_Exercise details_.
In total, how many lines of the data contain the word "width"? Only that number is wanted.
** Data records follows **
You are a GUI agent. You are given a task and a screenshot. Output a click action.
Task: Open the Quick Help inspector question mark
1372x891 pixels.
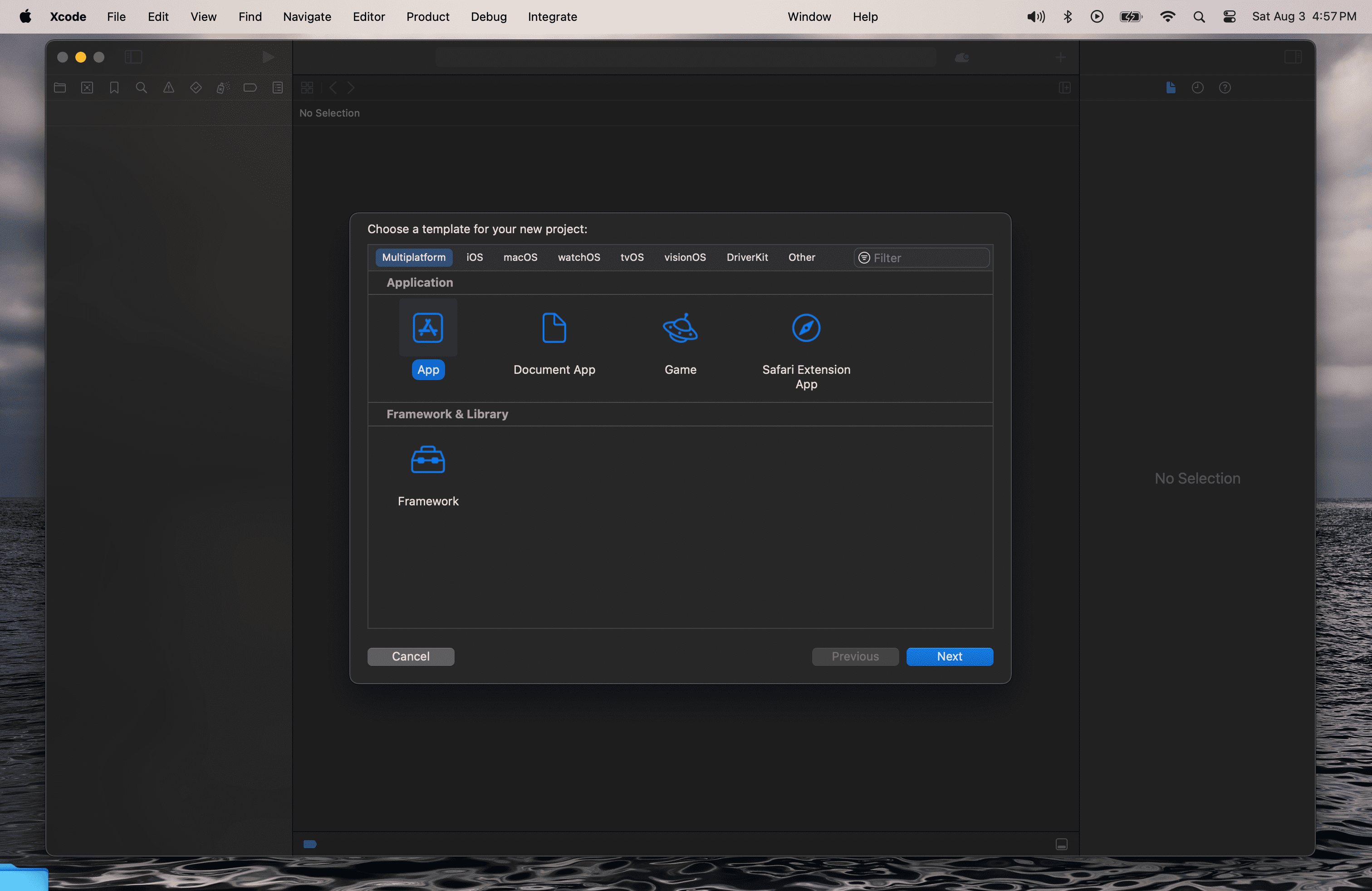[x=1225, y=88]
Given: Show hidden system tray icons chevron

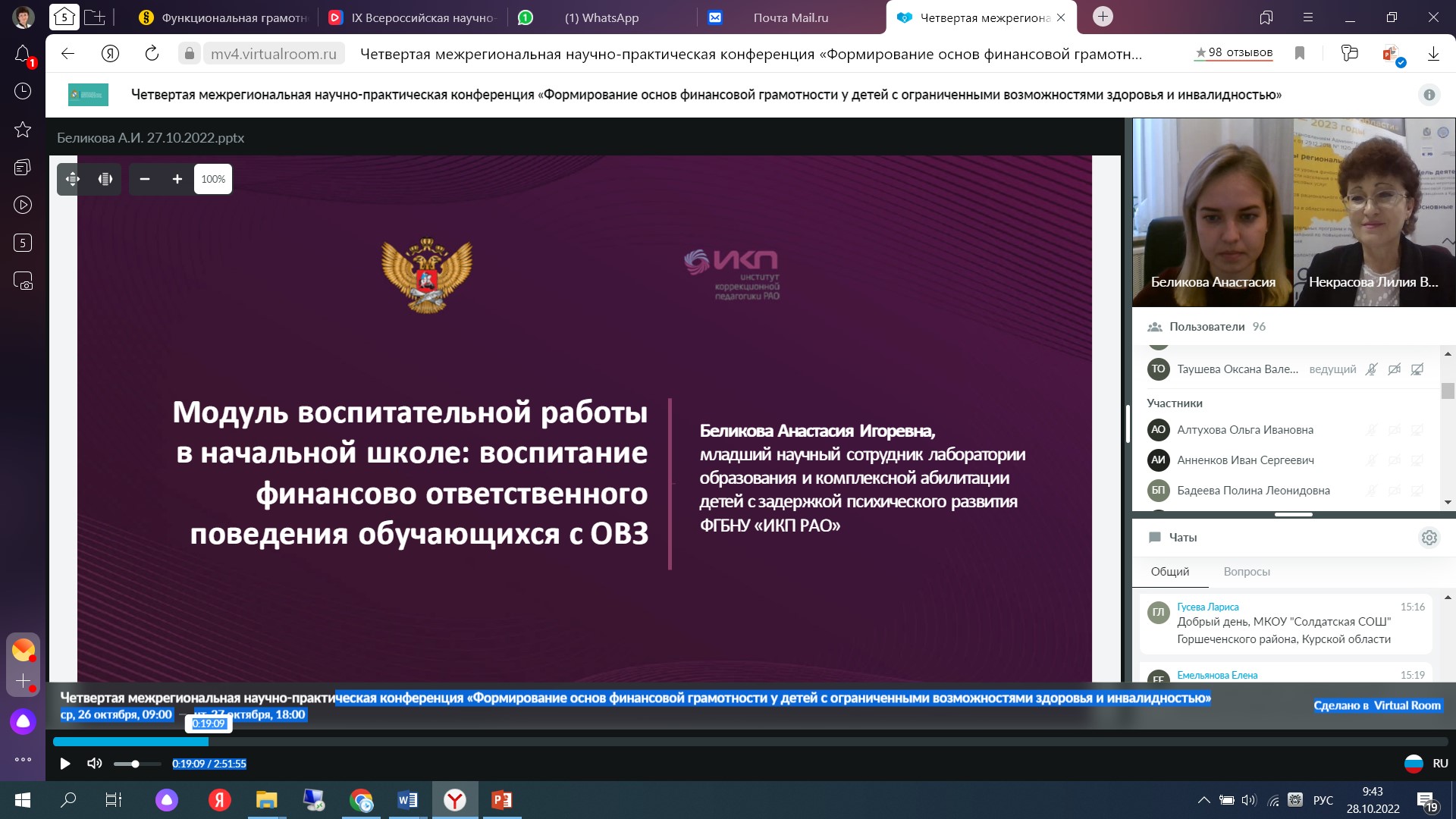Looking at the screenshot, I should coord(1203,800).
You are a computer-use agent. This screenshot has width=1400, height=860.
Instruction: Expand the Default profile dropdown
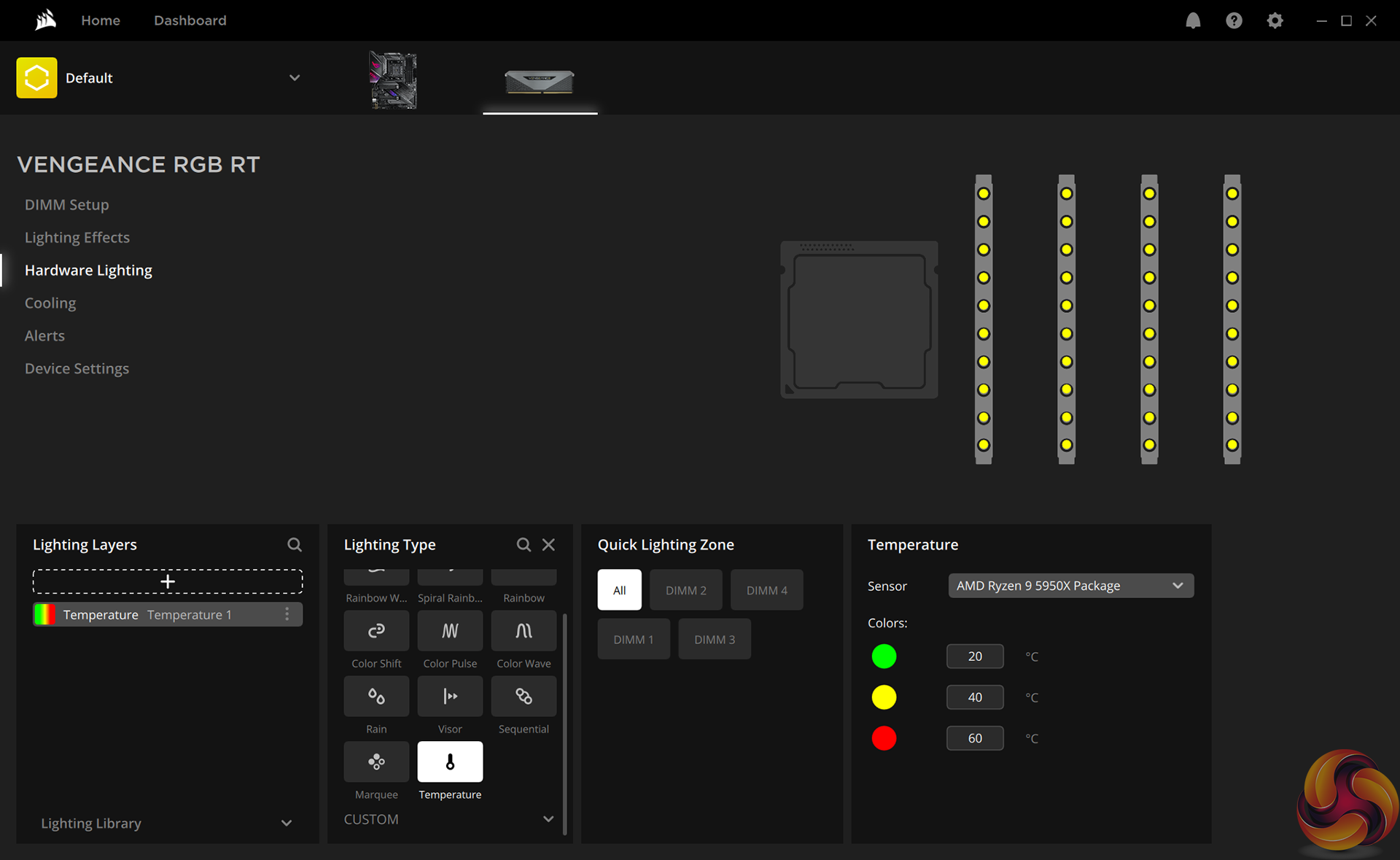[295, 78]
** End of Data records **
** Data records follows **
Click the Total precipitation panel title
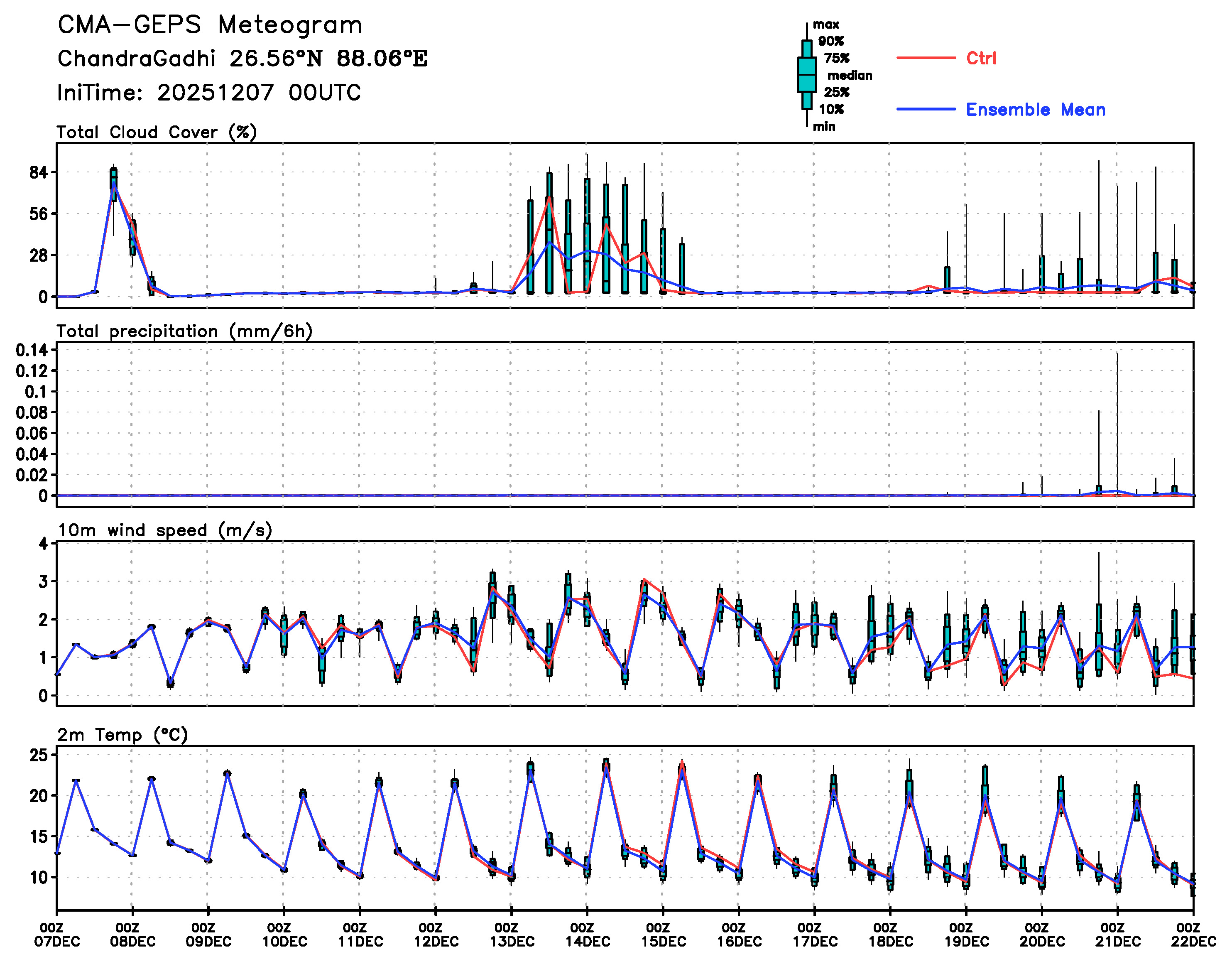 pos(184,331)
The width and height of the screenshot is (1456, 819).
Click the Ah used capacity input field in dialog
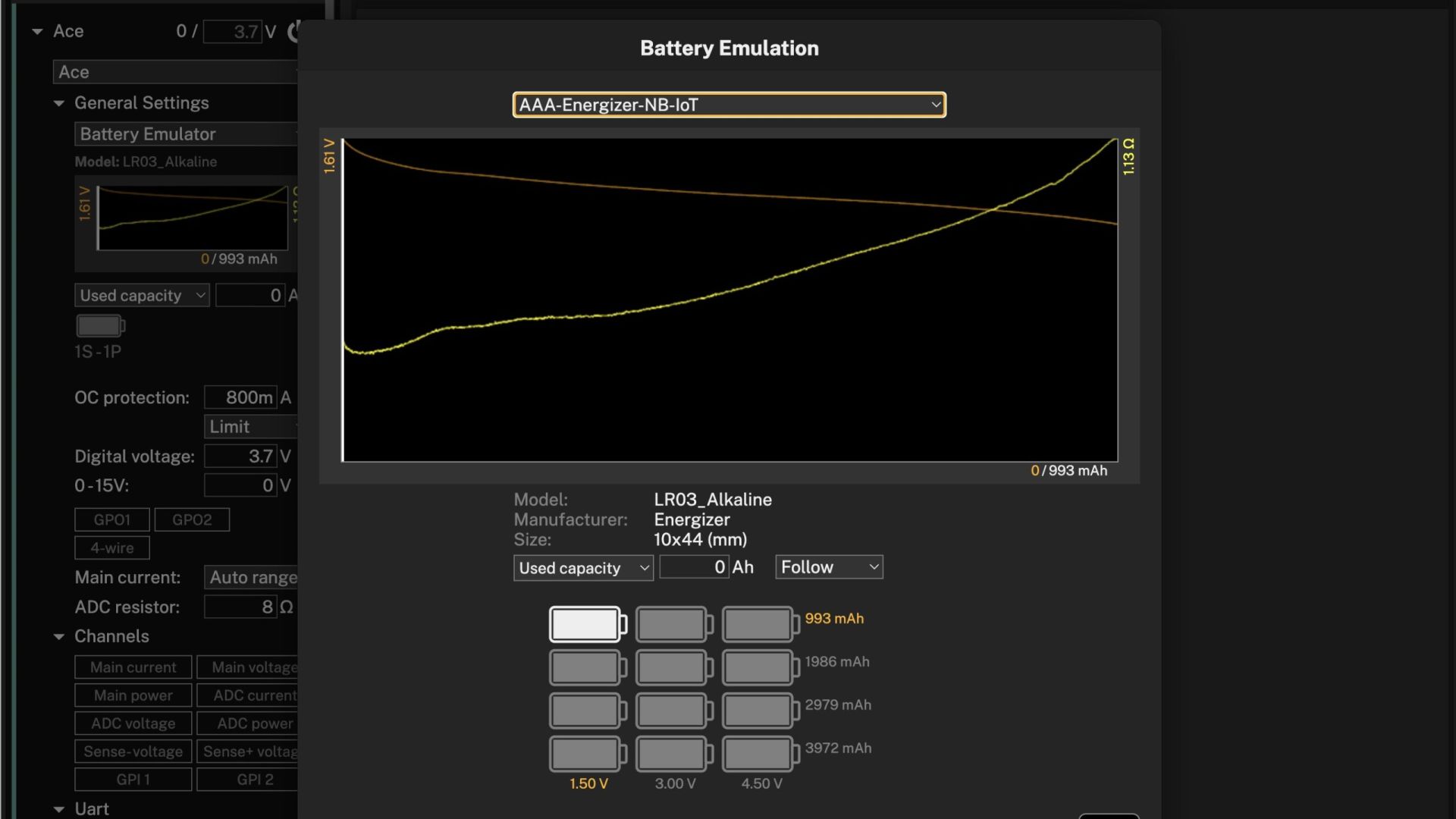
** End of Data records **
_Result of the exercise_.
2